- COBRA rules don't apply to every employee or company. Under federal law, a company must have at least 20 employees and must be either a private sector company, or part of a state or local government. Non-profit organizations, the military and small businesses with fewer than 20 employees aren't required to offer COBRA coverage to former employees and their families. Some states have modified these rules. For instance, in Massachusetts, employers with more than two employees must follow COBRA rules.
- COBRA covers not only the employee, but his or her family members. For instance, if a family loses benefits because an employee suddenly becomes eligible for Medicare and thus no longer qualifies for an employer plan, the family, if previously covered by the employer's plan, has the option of paying for those benefits and continuing on the plan. Likewise, if an employer dies, the family can pay to continue coverage. A divorced or legally separated spouse may also be eligible for COBRA benefits.

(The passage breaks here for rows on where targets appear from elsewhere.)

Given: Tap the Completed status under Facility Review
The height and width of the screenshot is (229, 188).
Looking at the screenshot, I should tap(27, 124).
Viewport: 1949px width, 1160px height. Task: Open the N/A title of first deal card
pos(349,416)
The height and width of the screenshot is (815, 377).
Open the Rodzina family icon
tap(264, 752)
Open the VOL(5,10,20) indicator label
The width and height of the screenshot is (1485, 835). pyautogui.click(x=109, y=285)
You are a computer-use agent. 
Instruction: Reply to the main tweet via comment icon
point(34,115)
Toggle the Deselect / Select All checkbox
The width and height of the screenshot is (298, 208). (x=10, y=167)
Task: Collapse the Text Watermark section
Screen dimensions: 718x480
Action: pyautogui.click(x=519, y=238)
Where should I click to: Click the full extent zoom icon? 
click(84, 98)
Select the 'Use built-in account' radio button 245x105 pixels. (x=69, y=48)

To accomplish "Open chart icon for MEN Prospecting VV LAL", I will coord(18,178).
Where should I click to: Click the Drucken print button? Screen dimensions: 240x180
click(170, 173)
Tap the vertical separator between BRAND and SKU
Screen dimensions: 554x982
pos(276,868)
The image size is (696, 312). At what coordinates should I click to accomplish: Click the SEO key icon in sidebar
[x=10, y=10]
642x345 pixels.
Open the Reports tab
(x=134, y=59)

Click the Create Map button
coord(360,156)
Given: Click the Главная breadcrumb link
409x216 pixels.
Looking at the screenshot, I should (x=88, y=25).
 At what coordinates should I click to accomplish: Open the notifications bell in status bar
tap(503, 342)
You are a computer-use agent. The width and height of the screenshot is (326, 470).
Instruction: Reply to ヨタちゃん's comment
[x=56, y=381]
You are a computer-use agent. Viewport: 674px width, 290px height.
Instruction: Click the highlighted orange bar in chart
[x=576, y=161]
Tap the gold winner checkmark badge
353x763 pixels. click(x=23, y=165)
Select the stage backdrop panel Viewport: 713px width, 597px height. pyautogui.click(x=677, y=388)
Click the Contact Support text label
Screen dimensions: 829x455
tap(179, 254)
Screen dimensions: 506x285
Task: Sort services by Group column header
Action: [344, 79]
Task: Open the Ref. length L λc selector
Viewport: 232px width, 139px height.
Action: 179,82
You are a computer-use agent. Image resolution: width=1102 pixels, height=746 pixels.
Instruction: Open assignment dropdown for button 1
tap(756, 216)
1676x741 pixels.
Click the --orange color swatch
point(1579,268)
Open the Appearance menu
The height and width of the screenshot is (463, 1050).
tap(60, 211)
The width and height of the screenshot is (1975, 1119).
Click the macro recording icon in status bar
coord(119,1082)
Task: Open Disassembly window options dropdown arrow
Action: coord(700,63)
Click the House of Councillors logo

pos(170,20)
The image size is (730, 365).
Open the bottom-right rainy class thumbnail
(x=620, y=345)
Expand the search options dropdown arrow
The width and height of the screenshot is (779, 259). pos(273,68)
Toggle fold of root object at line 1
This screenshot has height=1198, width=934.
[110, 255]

- Employees covered under COBRA and their families are entitled to remain part of the employer's group health plan for 18 to 36 months following loss of benefits due to job loss or other circumstances. Terminated employees or those who lose benefits due to a cutback in hours worked can keep benefits for 18 months, while other classes of beneficiaries, such as the surviving family of a worker who has died, can keep benefits for up to 36 months.
- Workers or family members who opt to take health care coverage under COBRA can be required to pay up to 102 percent of the full cost of the premium for the coverage. If the plan increases the charge for coverage during the COBRA benefit period, the employer can pass on these fee increases to the beneficiary. Under COBRA, you will generally pay more than you paid while you were employed, since many employers subsidize some part of health care coverage for their employees.